Diese unangenehmen Empfindungen aktivieren Fluchtimpulse – der Fokus ist ruckzuck wieder im Außen, manchmal bekräftigt durch Gedanken wie: „Genug herum gehockt, jetzt muss ich…“. Ja, Stille ist eine krasse Erfahrung!
Erst in der Stille hören wir des Lebens feine Töne.
Monika Kühn-Görg
Der Wert der Stille für unsere Entfaltung
Die kleine Schwester der Stille ist die „Ruhe“. Dort entspannen wir uns, ohne äußere Ablenkungen, eventuell mit einer schönen und eher ruhigen Musik. Diese Momente der Ruhe haben schon eine große heilende Wirkung für unsere Gesundheit und Seele.
Noch heilsamer allerdings ist das, was ich in diesem Artikel mit „Stille“ meine. Der Unterschied liegt für mich darin, dass bei der entspannten Ruhe die Gedanken gerne mal abdriften und die schönsten Tagträume fantasieren.

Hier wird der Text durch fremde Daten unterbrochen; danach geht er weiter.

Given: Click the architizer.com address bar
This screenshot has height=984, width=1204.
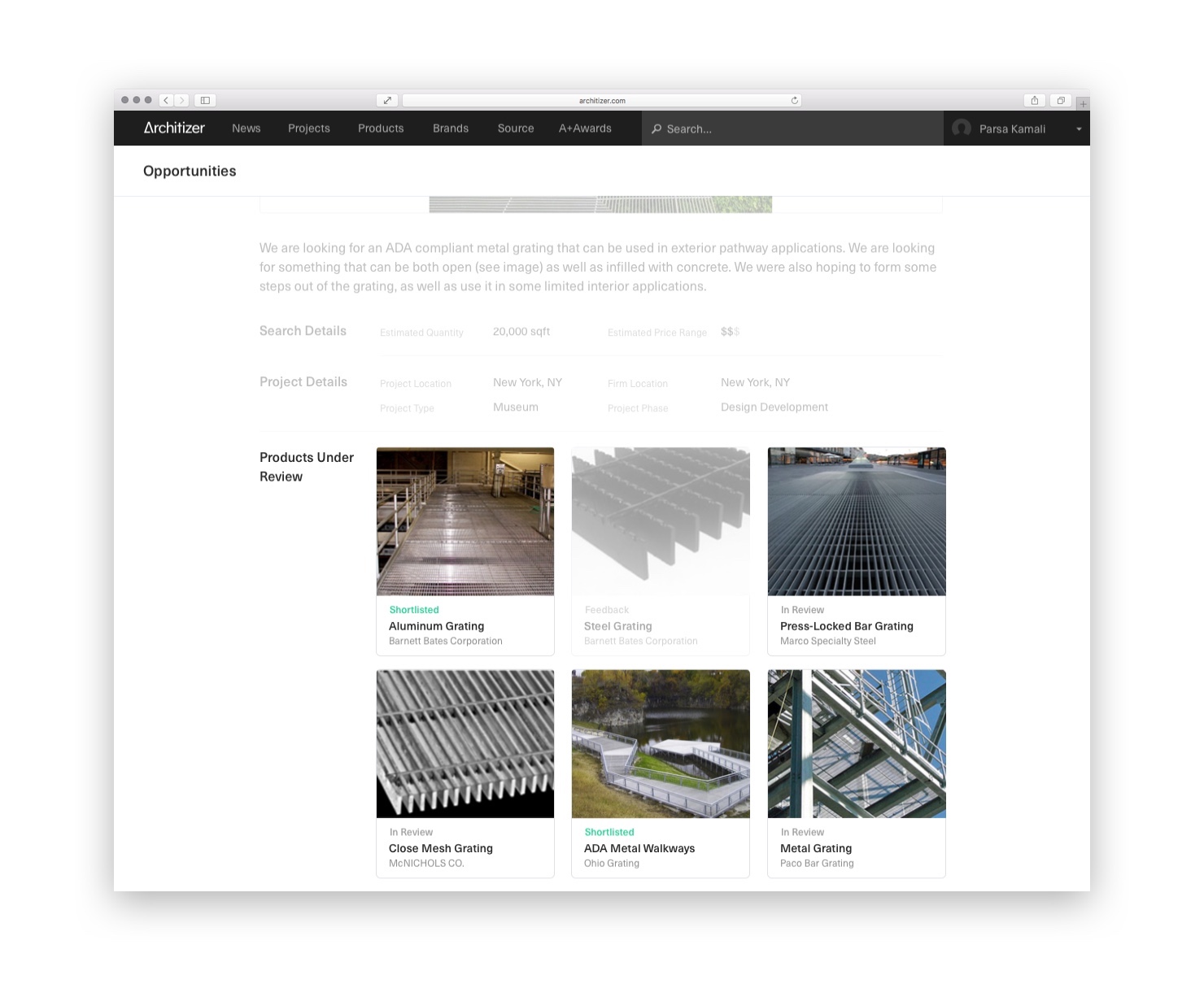Looking at the screenshot, I should (x=602, y=100).
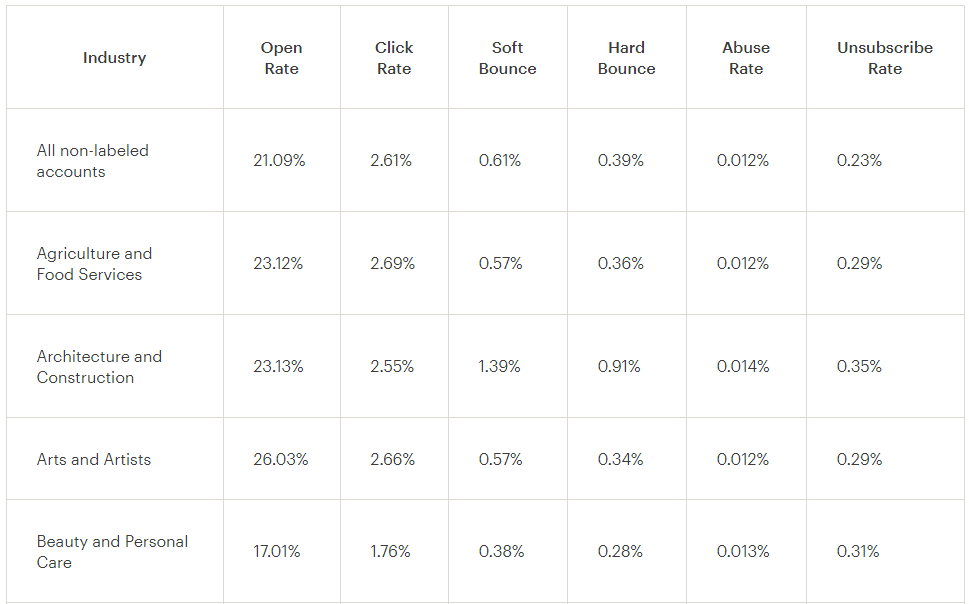
Task: Click the 21.09% open rate value
Action: click(279, 161)

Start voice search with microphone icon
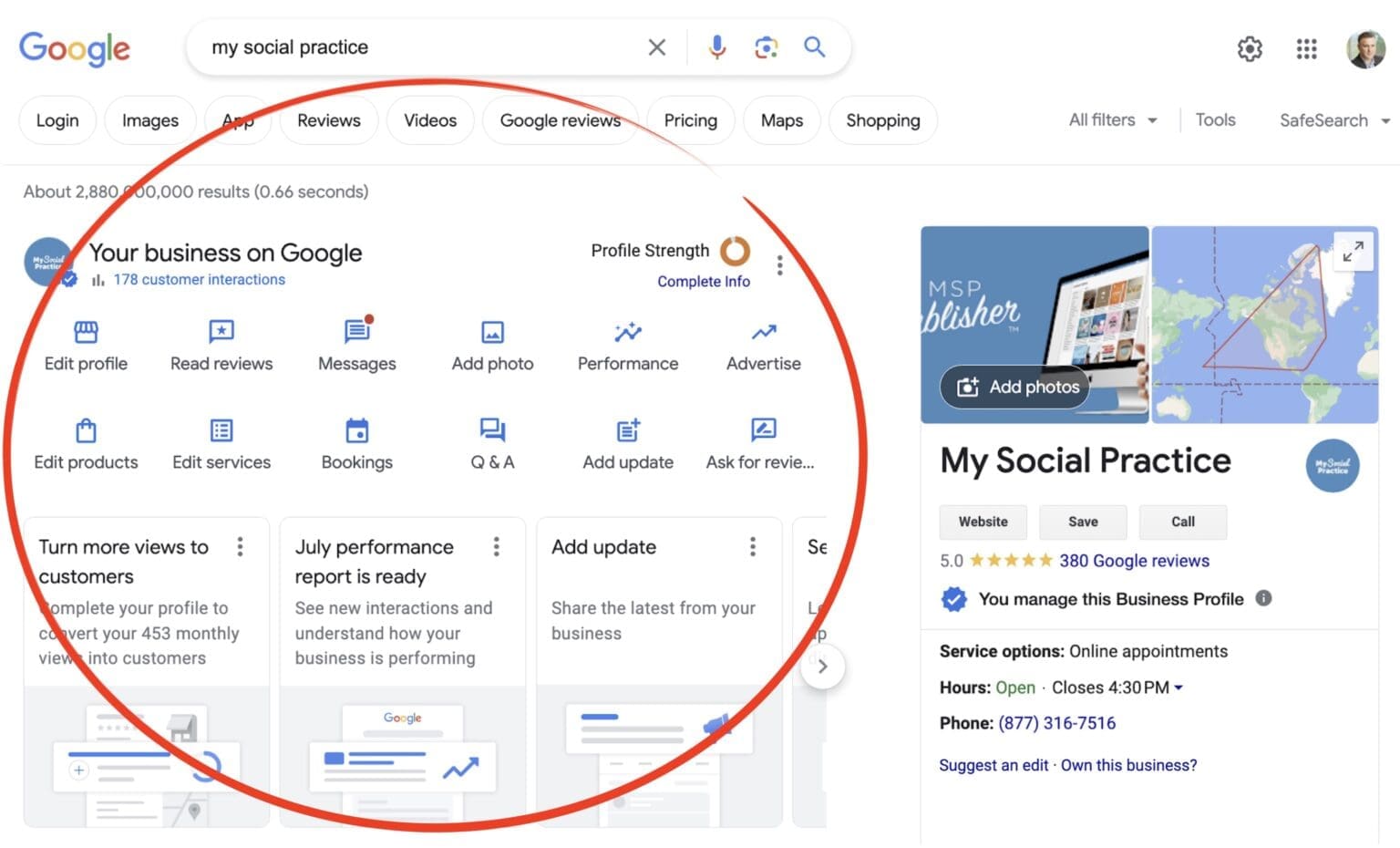point(717,47)
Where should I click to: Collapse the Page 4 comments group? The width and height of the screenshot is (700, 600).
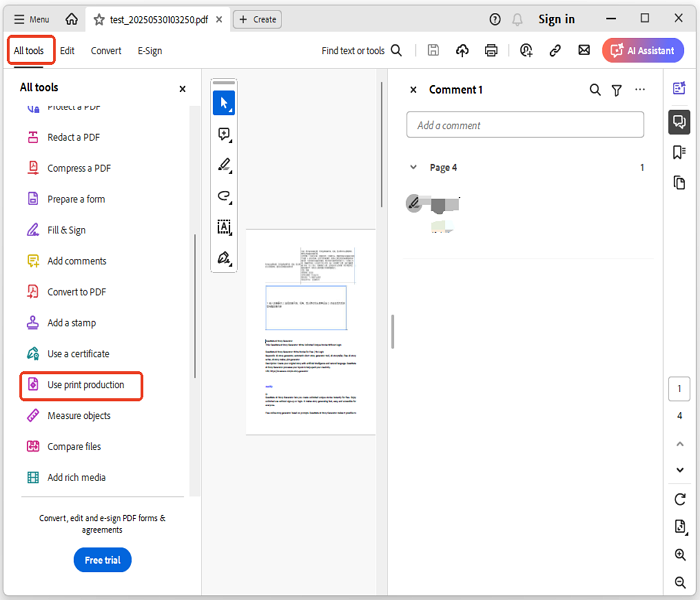point(414,168)
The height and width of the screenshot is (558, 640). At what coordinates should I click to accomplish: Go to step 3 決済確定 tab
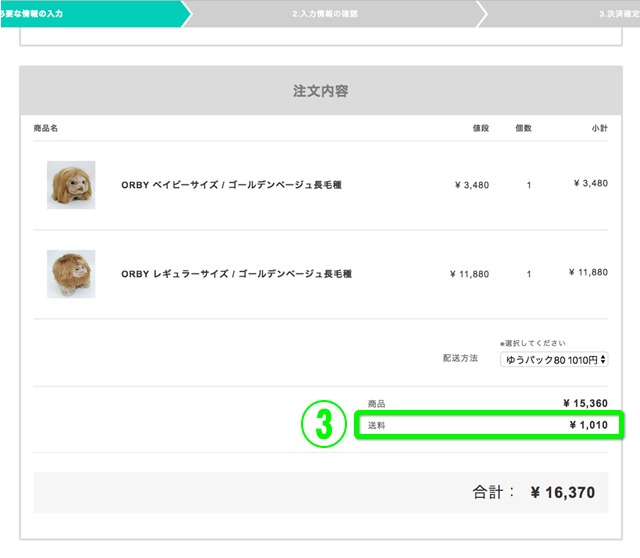619,13
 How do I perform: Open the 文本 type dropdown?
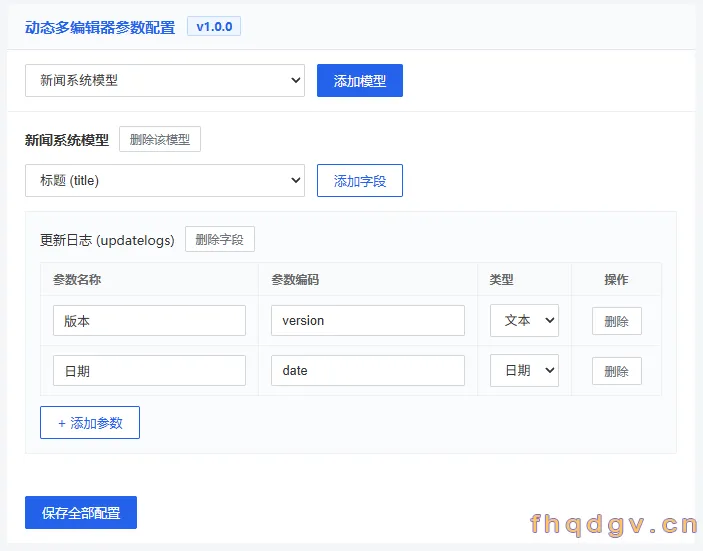point(524,321)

So ist Ruhe näher an „schlafen“. Stille dagegen hat eine kraftvolle kristalline Klarheit – dort bleibe ich wach und lausche bewusst in meine Innenwelt, um „des Lebens feine Töne“ mit zu bekommen, wie die Buchautorin Monika Kühn-Görg so schön beschreibt.
Wenn wir diese Art der Stille und das, was sich uns dann zeigen will, aushalten können, dann entfaltet sie eine wunderbare heilende und transformierende Wirkung. Denn wird der Raum aufgespannt, in welchem sich Persönlichkeit und Bewusstseins entwickeln können.
Die gute Nachricht: das Aushalten der Stille kannst du üben. Und mit der Zeit wirst du ihren heilenden Effekt genießen lernen.
Der 1-Minuten Praxistipp für bewusste Stille
Vielleicht fängst du heute schon an. Nimm dein Smartphone – aber nicht, um News zu checken, sondern stelle dort den Timer auf eine Minute.
Falls du magst und es den Gedankenzirkus im Kopf beruhigt, verbinde dich mit etwas Schönem (lies dazu auch den vorherigen Artikel). Manche stellen vor sich eine Blume oder ein Bild auf, welches sie vor dieser Übung einige Atemzüge lang betrachten und die Schönheit auf sich wirken lassen.
Schließe nun die Augen, richte deinen Fokus nach Innen auf den Fluss deines Atem, und versuche zu erspüren, wie er in deinen Körper ein- und aus ihm wieder ausfließt.
Nimm nun wahr, was in dieser Zeit in dir auftaucht – welche Gedanken oder Gefühle zeigen sich? Ohne etwas damit zu tun, nur wahrnehmen. Und lenke immer wieder den Fokus auf den Fluss deines Atems.
60 Sekunden lang.
Falls du offen für Experimente bis, probiere Folgendes: Versuche, einige Atemzüge im Kopfbereich zu spüren. Danach versuche, wieder einige Atemzüge den Herzbereich wahrzunehmen – und danach weiteren Atemzügen im Bauchraum. Wie fühlt sich das für dich unterschiedlich an? Wo ist es für dich am angenehmsten?
Und wenn dir dieser Moment der Stille gut getan hat, wie wäre es, wenn du dir diese kurze Auszeit täglich fest einplanst in deinen Kalender?